Vous vous glorifiez d’avoir évité le pire. C’est bien présomptueux ! Car outre la dégradation
sans précédent du marché du travail, les banquiers ont déjà repris leurs mauvaises habitudes
en matière de spéculation et de rémunérations, et la pompe du crédit n’est pas vraiment
réamorcée.
Que restera-t-il de votre politique quand vos plans de relance conjoncturels cesseront, à court
terme, de produire leurs effets ? Nous nous retrouverons devant des déficits publics abyssaux,
et les marges de manœuvre de l’État comme des collectivités locales seront réduites à la
portion congrue. Nous serons, en d’autres termes, placés devant les conséquences
désastreuses de votre politique, qui n’aura su faire qu’une chose : s’attaquer toujours
davantage aux dépenses sociales utiles à nos concitoyens pour mieux remplir le tonneau des
Danaïdes des exonérations et cadeaux fiscaux en tout genre.
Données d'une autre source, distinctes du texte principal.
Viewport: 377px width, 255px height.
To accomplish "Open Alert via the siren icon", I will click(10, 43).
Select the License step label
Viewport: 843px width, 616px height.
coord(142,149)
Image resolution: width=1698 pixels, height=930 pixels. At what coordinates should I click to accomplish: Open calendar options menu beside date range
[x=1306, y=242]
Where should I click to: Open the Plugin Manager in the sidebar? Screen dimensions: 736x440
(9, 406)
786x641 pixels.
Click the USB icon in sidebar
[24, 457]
Vous n’avez eu de cesse, tout au long de cette année, de nous expliquer que le cœur de votre
action – le fameux plan de sauvetage des banques de 360 milliards d’euros – allait permettre
de relancer l’économie. Mais les quelque 28 milliards d’euros que l’État a mis à disposition
sous forme de prêts, sans compter les milliards accordés sous forme de fonds propres
remboursables, n’ont en rien été des instruments efficaces de relance. Les salariés et
dirigeants des dizaines de milliers de PME qui ont fait faillite ou sont aujourd’hui menacées
peuvent en témoigner. L’augmentation du chômage et de la pauvreté témoignent de votre
échec.
Les aides que vous avez accordées sans contrepartie aux banques n’ont en rien permis
d’ouvrir le robinet du crédit. Les établissements bancaires ont utilisé cet argent non pas aux
fins d’apporter leur soutien aux investissements, mais pour reconstituer leurs fonds propres.
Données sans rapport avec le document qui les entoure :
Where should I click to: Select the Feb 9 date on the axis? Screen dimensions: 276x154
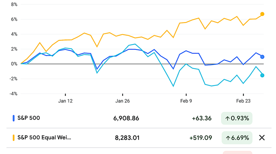(x=186, y=101)
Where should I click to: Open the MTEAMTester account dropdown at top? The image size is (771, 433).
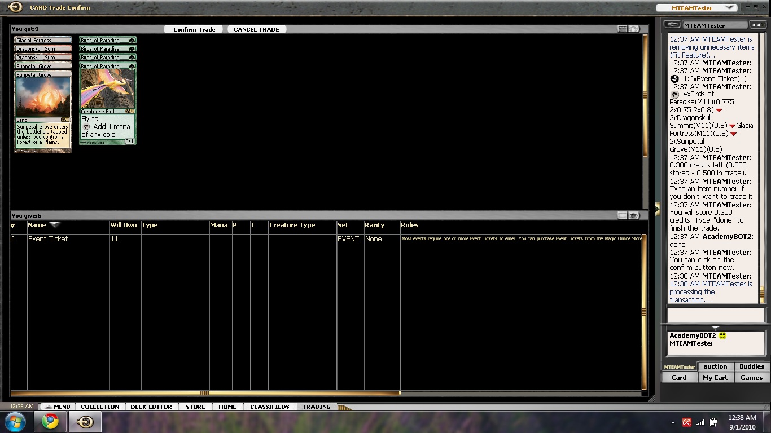(x=729, y=8)
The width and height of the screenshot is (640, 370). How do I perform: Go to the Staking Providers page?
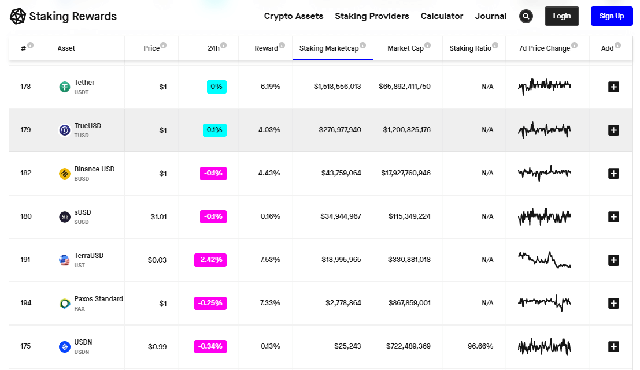click(x=372, y=16)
De fait, nous le savons, l’engagement pris par les banques d’augmenter leurs encours de crédit
de 3 % à 4 % ne sera pas tenu.
Les banques déclarent ne pas pouvoir tenir cet engagement faute de demandes de la part des
entreprises, du fait du ralentissement de l’activité. Cet argument est un peu trop facile pour
être totalement crédible. Et si vous avez des doutes – et, monsieur le ministre, je tiens à ce que
cela soit rapporté –, laissez-moi vous aider à les lever.
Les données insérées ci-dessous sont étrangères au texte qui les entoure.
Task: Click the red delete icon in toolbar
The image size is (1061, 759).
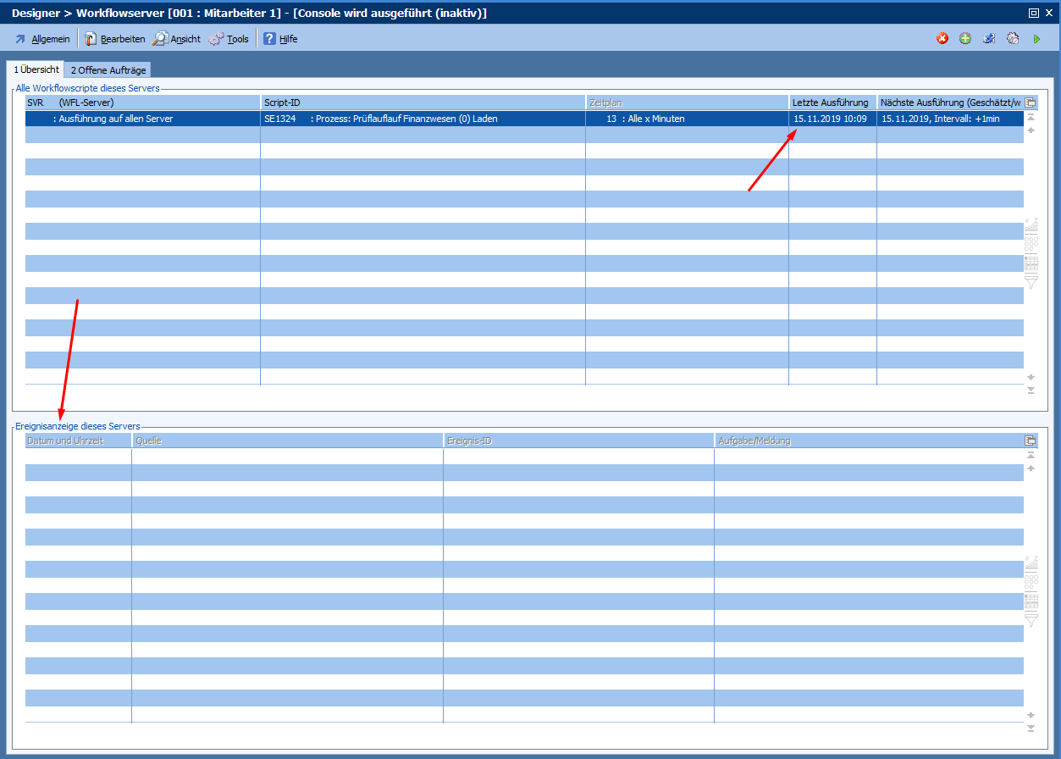Action: pos(942,39)
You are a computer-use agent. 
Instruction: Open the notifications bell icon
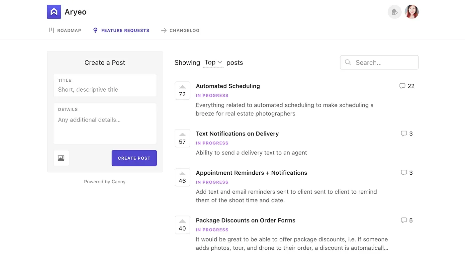[x=395, y=12]

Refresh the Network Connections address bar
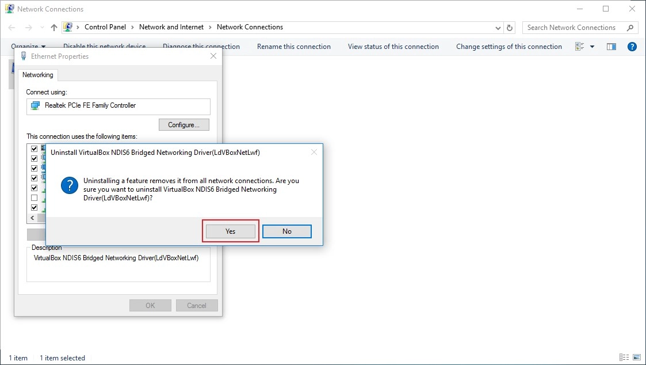[510, 28]
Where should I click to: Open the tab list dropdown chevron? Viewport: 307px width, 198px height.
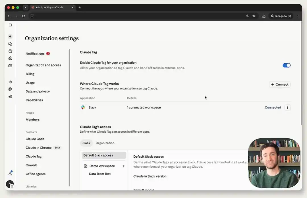26,7
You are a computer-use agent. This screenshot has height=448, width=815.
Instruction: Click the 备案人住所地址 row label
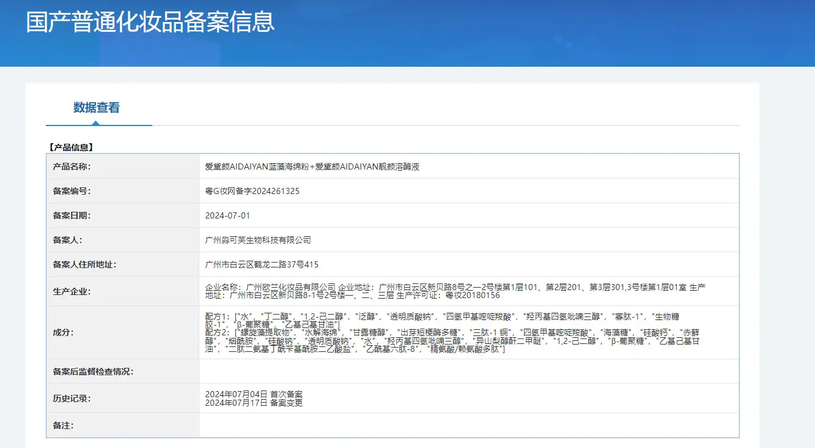tap(84, 264)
Les banques n’accomplissent pas aujourd’hui leur mission de soutien et de développement de
l’économie, et certaines moins encore que d’autres. Je n’hésite pas à dénoncer – même s’il
pourrait y en avoir d’autres – la Société générale, qui donne le sentiment que prêter à quelques
PME représenterait plus de risques que ne lui en ont fait prendre ses traders et l’achat d’actifs
pourris aux États-Unis et ailleurs.
Je veux citer trois exemples précis dans ma circonscription et, à moins qu’il n’y règne un
microclimat particulier – et vous verrez tout à l’heure que ce n’est pas le cas –, vous pouvez
les généraliser et les multiplier.
Soyons précis et concrets. En premier lieu, je citerai le cas d’une société de Vierzon, qui
fabrique des presses hydrauliques et qui, à quelques jours près, a évité le dépôt de bilan. Son
client, une société suisse, était financé par la Société générale pour l’acquisition d’une
machine-outil unique en Europe. Au nom d’une conjoncture économique difficile, de la baisse
du chiffre d’affaires de la société en question, la banque s’est retirée – mettant en péril en
cascade l’entreprise cliente, le fabricant et les fournisseurs de ce dernier.